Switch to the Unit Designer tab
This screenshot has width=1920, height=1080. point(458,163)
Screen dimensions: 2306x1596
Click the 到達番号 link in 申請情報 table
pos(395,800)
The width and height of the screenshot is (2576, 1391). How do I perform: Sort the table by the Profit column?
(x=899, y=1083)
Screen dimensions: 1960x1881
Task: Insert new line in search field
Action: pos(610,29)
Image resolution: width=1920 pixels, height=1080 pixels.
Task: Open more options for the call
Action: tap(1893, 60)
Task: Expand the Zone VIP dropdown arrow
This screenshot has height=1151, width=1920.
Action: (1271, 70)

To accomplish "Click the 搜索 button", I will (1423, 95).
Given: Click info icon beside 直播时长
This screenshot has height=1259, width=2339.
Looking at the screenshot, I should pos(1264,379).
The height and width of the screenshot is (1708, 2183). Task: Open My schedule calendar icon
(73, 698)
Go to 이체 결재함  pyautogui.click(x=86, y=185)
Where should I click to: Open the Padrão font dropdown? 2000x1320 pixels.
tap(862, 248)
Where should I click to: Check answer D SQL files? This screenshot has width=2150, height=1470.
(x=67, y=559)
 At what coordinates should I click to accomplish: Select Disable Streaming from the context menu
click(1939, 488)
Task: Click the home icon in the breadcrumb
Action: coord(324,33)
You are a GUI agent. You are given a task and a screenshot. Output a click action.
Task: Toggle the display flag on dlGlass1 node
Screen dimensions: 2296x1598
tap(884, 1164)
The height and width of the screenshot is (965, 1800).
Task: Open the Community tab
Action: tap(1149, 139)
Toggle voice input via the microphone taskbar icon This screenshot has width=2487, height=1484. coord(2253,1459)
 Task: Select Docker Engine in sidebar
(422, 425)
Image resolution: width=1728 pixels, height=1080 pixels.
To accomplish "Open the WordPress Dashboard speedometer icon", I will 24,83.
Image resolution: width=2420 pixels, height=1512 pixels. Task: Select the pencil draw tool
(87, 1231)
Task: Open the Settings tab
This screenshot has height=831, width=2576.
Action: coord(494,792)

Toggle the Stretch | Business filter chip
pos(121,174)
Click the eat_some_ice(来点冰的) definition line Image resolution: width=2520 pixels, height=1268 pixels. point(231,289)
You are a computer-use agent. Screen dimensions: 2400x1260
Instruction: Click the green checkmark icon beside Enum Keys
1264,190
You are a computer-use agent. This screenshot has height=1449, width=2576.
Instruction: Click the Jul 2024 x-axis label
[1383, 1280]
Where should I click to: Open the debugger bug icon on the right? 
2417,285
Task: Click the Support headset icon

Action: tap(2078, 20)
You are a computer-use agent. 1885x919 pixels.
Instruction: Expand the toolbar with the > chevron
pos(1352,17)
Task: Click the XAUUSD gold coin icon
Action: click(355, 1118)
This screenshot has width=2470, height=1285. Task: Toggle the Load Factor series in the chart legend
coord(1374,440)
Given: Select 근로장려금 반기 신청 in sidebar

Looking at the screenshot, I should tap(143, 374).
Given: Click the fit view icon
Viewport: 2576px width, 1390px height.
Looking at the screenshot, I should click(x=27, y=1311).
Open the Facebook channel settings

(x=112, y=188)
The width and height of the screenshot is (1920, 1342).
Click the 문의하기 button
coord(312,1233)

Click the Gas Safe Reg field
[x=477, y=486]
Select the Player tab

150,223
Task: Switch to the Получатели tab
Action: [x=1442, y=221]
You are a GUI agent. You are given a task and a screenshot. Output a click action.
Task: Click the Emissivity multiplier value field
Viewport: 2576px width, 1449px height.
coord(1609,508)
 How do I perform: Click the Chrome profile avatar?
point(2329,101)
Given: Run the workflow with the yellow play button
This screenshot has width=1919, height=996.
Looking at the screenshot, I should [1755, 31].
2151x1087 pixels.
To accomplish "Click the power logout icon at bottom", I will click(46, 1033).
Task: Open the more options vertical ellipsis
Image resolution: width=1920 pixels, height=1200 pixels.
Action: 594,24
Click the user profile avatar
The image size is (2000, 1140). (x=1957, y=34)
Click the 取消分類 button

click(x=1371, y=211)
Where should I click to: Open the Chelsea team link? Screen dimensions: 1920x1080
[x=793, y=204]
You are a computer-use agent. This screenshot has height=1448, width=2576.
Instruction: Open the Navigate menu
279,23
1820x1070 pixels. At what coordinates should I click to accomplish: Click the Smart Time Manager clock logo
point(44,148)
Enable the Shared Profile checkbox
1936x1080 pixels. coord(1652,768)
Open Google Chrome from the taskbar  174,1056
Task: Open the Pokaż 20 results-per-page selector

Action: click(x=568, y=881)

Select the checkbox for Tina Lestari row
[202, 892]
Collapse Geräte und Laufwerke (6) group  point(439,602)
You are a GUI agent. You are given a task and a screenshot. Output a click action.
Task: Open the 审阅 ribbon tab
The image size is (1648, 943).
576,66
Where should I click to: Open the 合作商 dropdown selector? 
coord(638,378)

== == ==

** Work instruction **
Look above for the line holding "Task: Click the Emissivity" and the line holding "2151x1087 pixels.". Retype both, and every line between them, word for word and nothing else.

** Exercise answer **
Task: Click the Emissivity multiplier value field
Viewport: 2576px width, 1449px height.
coord(1609,508)
 How do I perform: Click the Chrome profile avatar?
point(2329,101)
Given: Run the workflow with the yellow play button
This screenshot has width=1919, height=996.
Looking at the screenshot, I should [1755, 31].
2151x1087 pixels.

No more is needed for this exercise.